Required work.
A) Check whether each statement below agrees with the conversion guide, answering yes or no for each and quoting the exact words of the guide that decide it.
(i) The .env file should be committed to version control.
(ii) curl's built-in retry deals with 5xx responses automatically.
(iii) The explicit retry function allows at most three attempts.
B) Rewrite the conversion guide from "The --retry 3" up to and including "5xx responses automatically.", putting "temporary" wherever "transient" appears.
C) Answer these questions from the conversion guide.
(i) What value does the .env file give TARGET_FORMAT?
(ii) Which command builds the image?
(iii) What --max-time value does the retry function pass to curl?

Document.
Create a .env file (not committed to version control):

CTF_API_KEY=ctf_sk_your_key_here
TARGET_FORMAT=pdf

Build and run:

# Build the image
docker compose build

# Drop files into ./input, then run one conversion pass
docker compose up --abort-on-container-exit

# Check output
ls ./output/

Error handling and retry strategy

The --retry 3 --retry-delay 5 --retry-connrefused flags on the curl call handle transient network errors without any shell-level loop. curl's built-in retry handles connection failures and 5xx responses automatically.

For more control, replace the curl flags with an explicit retry function:

api_convert() {
  local input_file="$1" output_file="$2" target="$3"
  local attempt max_attempts=4 delay=5

  for attempt in $(seq 1 $max_attempts); do
    local status
    status=$(curl -sf \
      --max-time 180 \
      -w "%{http_code}" \
      -o "$output_file" \
      -H "Authorization: Bearer $API_KEY" \
      -F "file=@$input_file" \
      -F "target=$target" \
      "$API_URL") && [[ "$status" == "200" ]] && return 0

    log "Attempt $attempt/$max_attempts failed (status: ${status:-curl-error}) for $(basename "$input_file")"

Supplied entries.
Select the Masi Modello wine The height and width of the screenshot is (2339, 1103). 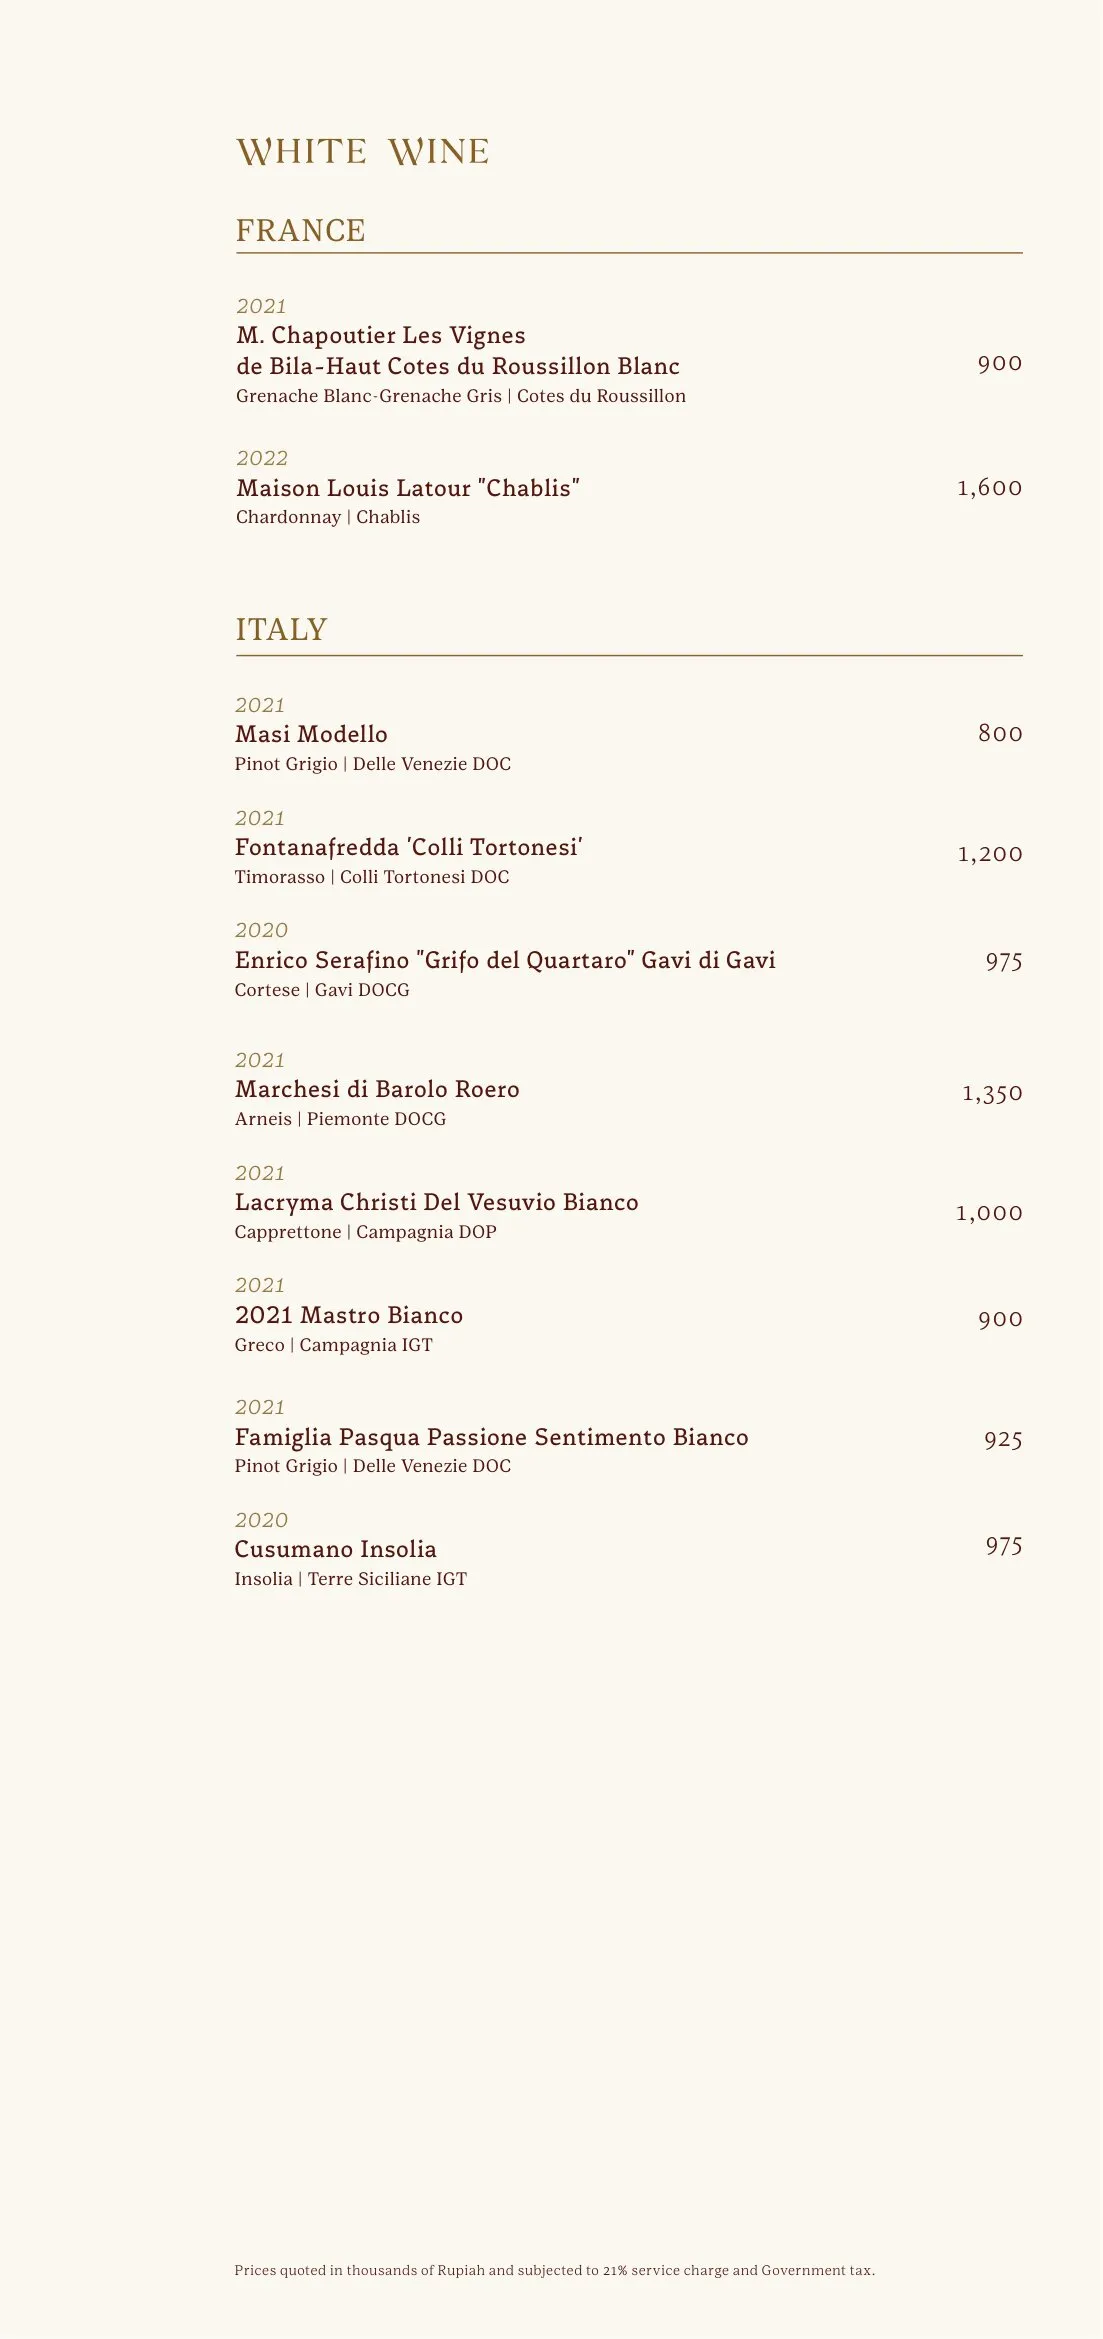tap(311, 734)
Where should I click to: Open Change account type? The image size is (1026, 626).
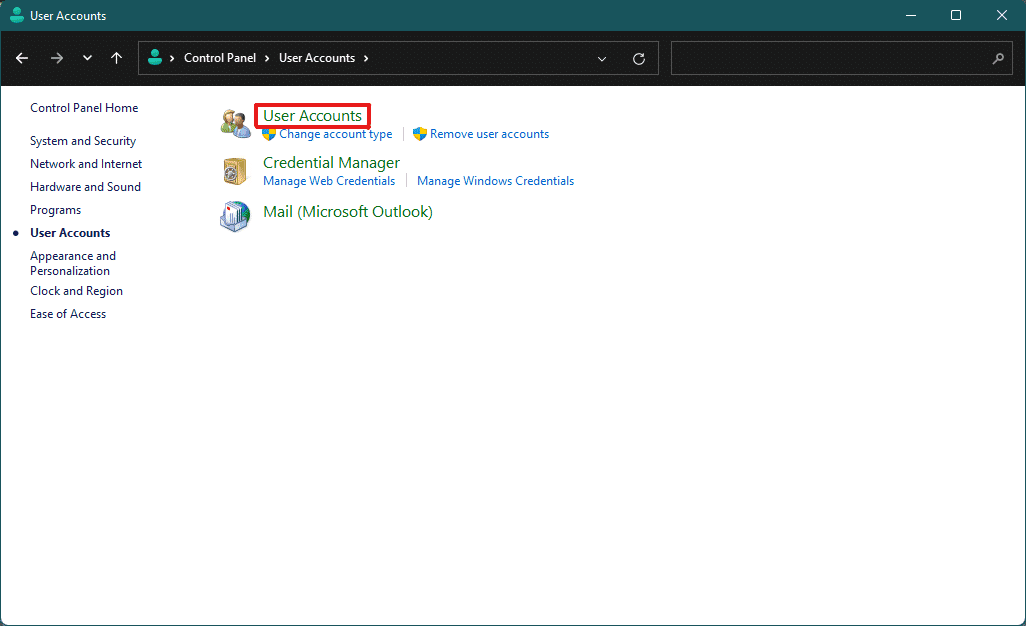[336, 134]
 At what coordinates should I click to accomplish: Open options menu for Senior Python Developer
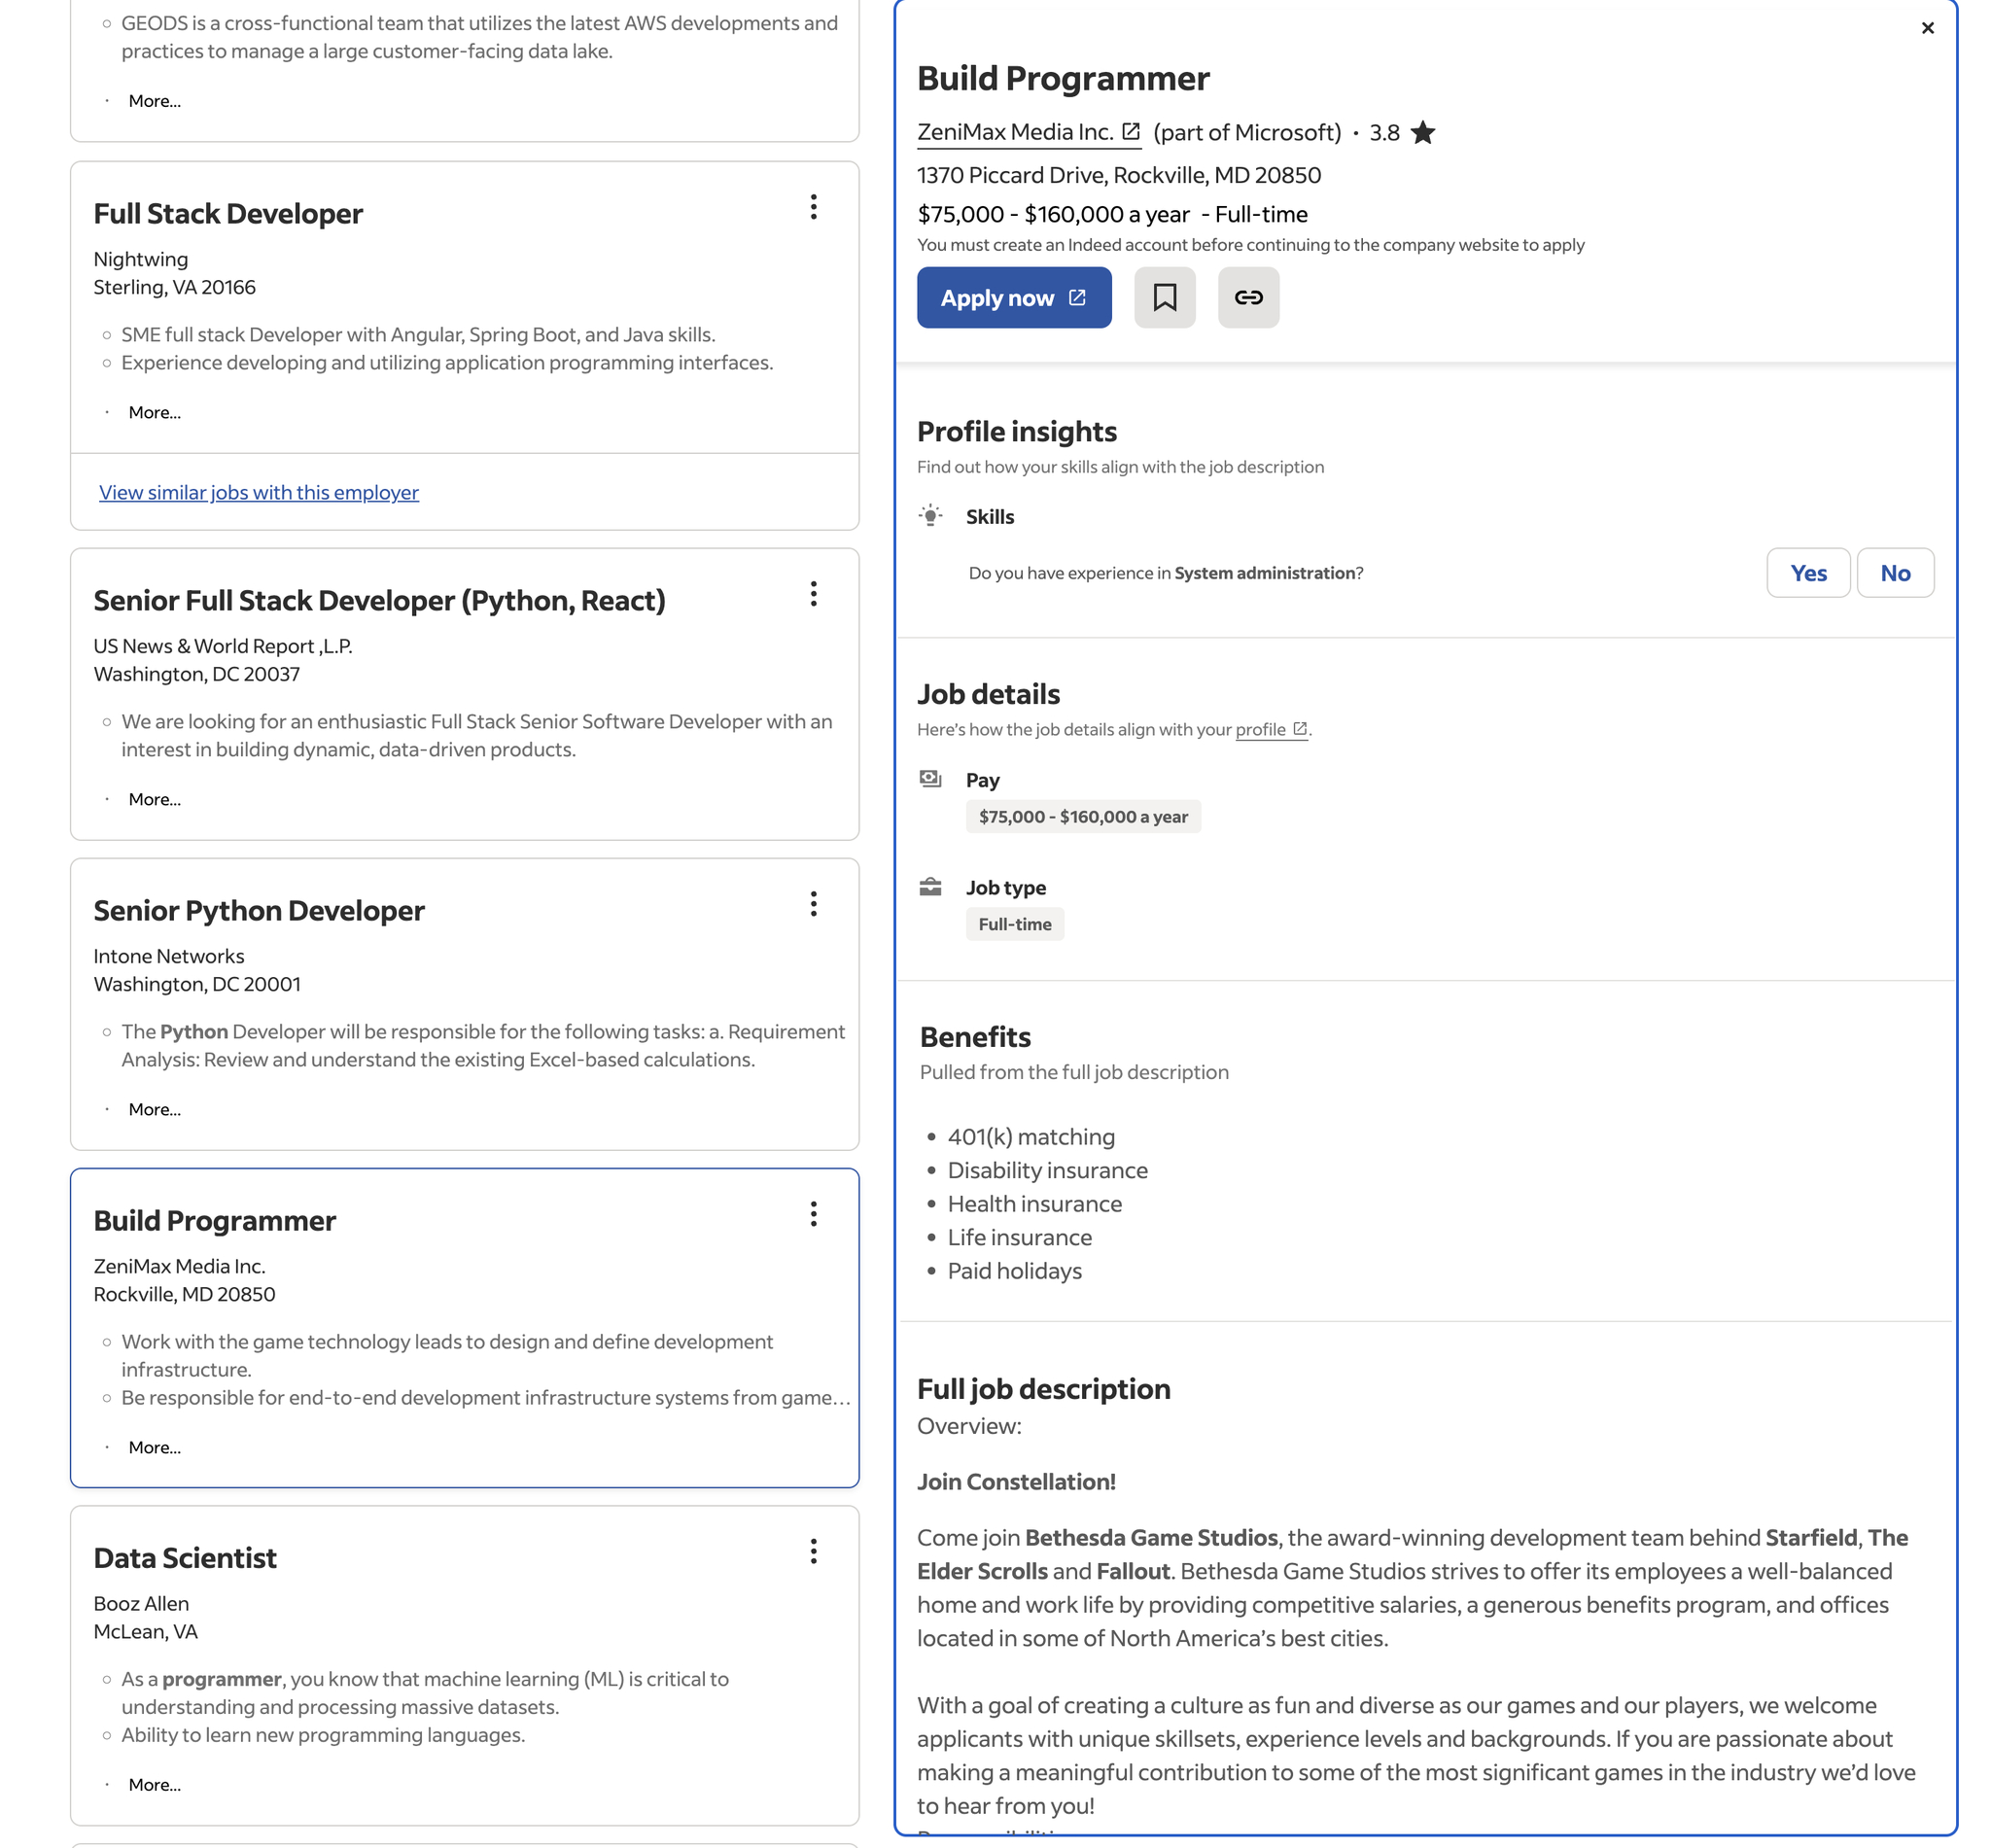813,904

List of solutions.
A)
(i) No: "not committed to version control"
(ii) Yes: "curl's built-in retry handles connection failures and 5xx responses automatically"
(iii) No: "max_attempts=4"

B)
The --retry 3 --retry-delay 5 --retry-connrefused flags on the curl call handle temporary network errors without any shell-level loop. curl's built-in retry handles connection failures and 5xx responses automatically.

C)
(i) pdf
(ii) docker compose build
(iii) 180